- **Document text**:
○ ○ ○ ○ ○
After breaking up with Jeffrey Rubinoff, Radner had an on-again-off-again relationship with Martin Short while both were appearing in Godspell. Radner had romantic involvements with several Saturday Night Live castmates, including Bill Murray (after a previous romance with his brother Brian Doyle-Murray) and Dan Aykroyd. Radner's friend Judy Levy recounted Radner saying she found Ghostbusters hard to watch since the cast included so many of her ex-boyfriends: Aykroyd, Murray, and Harold Ramis. Radner was married to musician G. E. Smith from 1980 to 1982; they met while working on her Broadway show. The couple lived in The Dakota building in Manhattan. After the shooting of Radner’s Dakota neighbor John Lennon in 1980 and the highly publicized narcotics-related death of her SNL colleague John Belushi in 1982, she sought more privacy and moved to a house in Stamford, Connecticut.

Radner met actor Gene Wilder on the set of Hanky Panky, when the two worked together on the production of the film. She described their first meeting as "love at first sight". After she met Wilder, her marriage to Smith deteriorated. Radner made a second film with Wilder, The Woman in Red (released in 1984), and their relationship deepened. The two were married on September 18, 1984, in Saint-Tropez. They made a third film together, Haunted Honeymoon, in 1986 and remained married until her death in 1989. She discovered that she was pregnant during the filming of Haunted Honeymoon, but miscarried from an ectopic pregnancy.

Details of Radner's eating disorder were reported in a book about Saturday Night Live by Doug Hill and Jeff Weingrad, which was published and received much media coverage during a period when Radner was consulting various doctors in Los Angeles about symptoms of an illness she was suffering that turned out to be cancer.

==Illness and death==
In 1985, while she was on the set of Haunted Honeymoon in the United Kingdom, Radner began to feel severe fatigue, and she also began to feel severe pain in her upper legs. She sought medical treatment, and for a period of 10 months, various doctors, most of them in Los Angeles, gave her several diagnoses, but all of them turned out to be wrong; meanwhile, she continued to feel pain.

During those 10 months, she also faced hardships such as the publication of Hill and Weingrad's highly publicized book about Saturday Night Live, which contained many details about her eating disorder as well as the financial failure of Haunted Honeymoon, which had only grossed $8,000,000 in the United States, entering the box-office-returns ranking at number 8, then slipping to 14 the following week.

Finally, on October 21, 1986, Radner was diagnosed with stage IV ovarian cancer. She immediately underwent surgery and had a hysterectomy. On October 26, surgeons removed a grapefruit-size tumor from her abdomen. Radner then began chemotherapy and radiation therapy treatment, as she wrote in It's Always Something, and the treatment caused extreme physical and emotional pain.
○ ○ ○ ○ ○
- **Excerpted records**:
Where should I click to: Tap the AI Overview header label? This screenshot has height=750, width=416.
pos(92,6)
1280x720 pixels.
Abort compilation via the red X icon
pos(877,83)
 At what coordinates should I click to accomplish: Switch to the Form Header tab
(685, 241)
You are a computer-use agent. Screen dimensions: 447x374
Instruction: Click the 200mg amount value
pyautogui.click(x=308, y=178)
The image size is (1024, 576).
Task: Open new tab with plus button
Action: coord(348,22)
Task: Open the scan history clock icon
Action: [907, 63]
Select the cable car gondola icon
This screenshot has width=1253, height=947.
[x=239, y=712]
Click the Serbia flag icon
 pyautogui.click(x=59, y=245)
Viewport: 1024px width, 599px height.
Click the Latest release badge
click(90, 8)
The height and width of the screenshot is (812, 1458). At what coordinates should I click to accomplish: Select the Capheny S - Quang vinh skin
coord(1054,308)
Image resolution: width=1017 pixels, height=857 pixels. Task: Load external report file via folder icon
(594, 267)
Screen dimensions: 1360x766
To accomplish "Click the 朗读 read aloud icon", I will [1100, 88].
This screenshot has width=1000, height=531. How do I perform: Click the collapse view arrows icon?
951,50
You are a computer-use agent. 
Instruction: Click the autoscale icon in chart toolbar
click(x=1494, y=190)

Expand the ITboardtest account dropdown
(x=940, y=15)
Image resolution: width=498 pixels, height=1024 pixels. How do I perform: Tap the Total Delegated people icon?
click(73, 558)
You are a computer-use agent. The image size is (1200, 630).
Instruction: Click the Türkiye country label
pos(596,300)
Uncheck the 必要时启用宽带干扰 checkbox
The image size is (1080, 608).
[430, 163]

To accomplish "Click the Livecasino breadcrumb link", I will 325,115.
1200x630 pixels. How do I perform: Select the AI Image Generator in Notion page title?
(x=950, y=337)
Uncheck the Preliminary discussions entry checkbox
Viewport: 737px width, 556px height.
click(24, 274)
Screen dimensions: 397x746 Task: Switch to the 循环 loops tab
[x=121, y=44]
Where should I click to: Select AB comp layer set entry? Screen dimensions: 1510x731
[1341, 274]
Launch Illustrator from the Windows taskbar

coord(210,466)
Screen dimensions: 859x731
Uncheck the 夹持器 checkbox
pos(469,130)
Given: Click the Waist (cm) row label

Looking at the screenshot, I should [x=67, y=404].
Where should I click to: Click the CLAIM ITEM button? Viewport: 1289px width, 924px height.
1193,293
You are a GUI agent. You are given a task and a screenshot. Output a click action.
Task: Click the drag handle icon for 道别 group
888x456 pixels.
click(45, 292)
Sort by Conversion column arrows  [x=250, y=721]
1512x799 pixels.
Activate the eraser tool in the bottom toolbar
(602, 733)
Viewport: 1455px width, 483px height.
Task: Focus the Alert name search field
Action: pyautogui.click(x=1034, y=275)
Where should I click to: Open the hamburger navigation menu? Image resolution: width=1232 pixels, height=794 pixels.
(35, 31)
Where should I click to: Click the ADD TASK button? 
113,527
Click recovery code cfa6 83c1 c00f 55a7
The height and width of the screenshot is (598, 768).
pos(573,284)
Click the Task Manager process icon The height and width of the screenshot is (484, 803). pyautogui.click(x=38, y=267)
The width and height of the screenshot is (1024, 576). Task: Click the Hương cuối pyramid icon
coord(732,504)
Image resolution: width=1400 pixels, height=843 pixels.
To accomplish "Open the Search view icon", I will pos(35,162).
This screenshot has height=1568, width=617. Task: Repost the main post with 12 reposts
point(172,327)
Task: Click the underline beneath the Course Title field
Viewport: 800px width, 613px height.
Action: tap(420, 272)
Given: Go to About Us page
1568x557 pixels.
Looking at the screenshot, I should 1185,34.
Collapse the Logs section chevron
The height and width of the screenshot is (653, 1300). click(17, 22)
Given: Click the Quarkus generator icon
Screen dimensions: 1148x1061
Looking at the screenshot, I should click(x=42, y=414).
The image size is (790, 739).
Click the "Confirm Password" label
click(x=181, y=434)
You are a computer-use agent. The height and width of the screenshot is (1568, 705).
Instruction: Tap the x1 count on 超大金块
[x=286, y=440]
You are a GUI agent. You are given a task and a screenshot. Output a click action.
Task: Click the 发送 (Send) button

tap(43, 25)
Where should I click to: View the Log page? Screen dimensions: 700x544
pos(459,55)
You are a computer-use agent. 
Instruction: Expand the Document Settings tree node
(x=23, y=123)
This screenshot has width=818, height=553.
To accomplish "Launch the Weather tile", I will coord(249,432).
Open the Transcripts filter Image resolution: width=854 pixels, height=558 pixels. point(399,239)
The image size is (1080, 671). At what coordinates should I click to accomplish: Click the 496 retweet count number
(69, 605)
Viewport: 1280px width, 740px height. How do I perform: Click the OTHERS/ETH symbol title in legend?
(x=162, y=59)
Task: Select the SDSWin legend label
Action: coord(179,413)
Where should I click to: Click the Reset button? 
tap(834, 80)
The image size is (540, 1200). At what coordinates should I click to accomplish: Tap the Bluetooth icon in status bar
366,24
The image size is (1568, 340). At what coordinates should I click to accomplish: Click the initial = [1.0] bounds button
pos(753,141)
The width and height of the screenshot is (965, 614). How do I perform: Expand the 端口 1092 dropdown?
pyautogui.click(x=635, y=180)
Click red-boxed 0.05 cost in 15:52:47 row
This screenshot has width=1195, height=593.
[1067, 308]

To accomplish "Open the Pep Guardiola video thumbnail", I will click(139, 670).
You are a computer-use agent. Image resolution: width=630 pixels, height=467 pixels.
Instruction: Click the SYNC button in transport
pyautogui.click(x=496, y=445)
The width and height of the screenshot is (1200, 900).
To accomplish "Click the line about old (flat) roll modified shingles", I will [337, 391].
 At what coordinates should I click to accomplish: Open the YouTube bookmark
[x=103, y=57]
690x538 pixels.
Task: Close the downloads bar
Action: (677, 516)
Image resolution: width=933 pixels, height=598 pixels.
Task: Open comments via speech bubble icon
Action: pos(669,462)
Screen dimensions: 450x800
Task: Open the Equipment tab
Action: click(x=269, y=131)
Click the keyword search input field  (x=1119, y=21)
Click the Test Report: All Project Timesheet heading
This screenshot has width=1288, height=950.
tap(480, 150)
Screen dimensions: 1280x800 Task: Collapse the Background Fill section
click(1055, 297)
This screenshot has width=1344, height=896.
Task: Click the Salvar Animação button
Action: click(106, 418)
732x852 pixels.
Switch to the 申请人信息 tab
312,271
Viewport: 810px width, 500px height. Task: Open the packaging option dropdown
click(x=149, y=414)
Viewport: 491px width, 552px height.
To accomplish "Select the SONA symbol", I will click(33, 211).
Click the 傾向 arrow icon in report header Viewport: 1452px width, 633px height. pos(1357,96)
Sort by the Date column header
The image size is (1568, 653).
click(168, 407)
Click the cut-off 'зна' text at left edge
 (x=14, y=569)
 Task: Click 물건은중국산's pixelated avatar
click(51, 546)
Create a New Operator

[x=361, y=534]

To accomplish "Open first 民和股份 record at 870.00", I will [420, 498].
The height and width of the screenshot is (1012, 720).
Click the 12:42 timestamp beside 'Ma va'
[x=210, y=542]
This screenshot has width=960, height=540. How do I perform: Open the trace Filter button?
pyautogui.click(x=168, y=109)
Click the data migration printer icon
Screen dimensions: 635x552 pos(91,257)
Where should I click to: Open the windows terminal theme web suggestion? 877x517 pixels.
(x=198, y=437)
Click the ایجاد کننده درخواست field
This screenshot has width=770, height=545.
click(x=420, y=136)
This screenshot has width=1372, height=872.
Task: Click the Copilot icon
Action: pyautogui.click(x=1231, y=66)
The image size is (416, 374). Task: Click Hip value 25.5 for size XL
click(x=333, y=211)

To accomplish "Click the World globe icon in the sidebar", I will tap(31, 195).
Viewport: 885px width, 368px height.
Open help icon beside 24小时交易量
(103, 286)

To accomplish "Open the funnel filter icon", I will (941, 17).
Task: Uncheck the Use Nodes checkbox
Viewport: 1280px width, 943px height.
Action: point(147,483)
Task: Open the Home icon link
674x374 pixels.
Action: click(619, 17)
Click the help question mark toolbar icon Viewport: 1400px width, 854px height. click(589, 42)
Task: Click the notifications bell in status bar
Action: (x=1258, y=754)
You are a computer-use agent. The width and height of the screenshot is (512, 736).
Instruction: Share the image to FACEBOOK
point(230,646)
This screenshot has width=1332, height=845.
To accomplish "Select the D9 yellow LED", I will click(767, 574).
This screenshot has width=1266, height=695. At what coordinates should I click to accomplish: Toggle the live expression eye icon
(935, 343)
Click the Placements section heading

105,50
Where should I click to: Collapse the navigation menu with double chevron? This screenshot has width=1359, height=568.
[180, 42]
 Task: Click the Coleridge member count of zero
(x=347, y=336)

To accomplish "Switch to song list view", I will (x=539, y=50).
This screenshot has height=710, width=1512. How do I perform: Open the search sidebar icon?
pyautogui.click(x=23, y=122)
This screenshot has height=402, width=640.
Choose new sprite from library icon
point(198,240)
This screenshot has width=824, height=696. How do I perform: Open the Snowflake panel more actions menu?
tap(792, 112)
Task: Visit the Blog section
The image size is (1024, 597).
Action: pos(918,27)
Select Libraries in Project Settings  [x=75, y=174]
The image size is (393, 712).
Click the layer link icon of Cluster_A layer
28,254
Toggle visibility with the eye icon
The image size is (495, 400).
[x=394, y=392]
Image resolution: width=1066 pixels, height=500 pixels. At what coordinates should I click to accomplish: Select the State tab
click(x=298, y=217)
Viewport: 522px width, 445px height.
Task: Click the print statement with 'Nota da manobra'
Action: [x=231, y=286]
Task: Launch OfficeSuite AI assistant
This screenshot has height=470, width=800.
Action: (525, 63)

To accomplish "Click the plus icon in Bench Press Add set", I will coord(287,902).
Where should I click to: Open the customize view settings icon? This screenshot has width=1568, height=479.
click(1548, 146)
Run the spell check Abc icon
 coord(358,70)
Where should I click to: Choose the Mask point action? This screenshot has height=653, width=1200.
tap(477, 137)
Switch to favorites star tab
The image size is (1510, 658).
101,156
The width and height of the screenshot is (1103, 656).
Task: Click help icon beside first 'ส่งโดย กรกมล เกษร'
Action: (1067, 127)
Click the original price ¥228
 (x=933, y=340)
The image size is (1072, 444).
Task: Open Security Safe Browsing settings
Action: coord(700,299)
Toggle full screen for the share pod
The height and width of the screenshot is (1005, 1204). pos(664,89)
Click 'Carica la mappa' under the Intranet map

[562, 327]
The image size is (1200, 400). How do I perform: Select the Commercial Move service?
○ ○ ○ ○ ○
- **Set of tasks**:
**A)** From the Radner text, list every film that Radner and Gene Wilder made together.
**B)** Say whether each statement agrees with the Radner text, and quote the words that decide it: (i) Radner and G. E. Smith lived in The Dakota building. (ii) Radner was diagnosed with ovarian cancer in 1985. (iii) Haunted Honeymoon entered the box-office-returns ranking at number 14.

- **Solutions to each task**:
**A)** Hanky Panky, The Woman in Red, Haunted Honeymoon

**B)**
(i) Yes: "The couple lived in The Dakota building in Manhattan."
(ii) No: "Finally, on October 21, 1986, Radner was diagnosed with stage IV ovarian cancer."
(iii) No: "entering the box-office-returns ranking at number 8, then slipping to 14 the following week."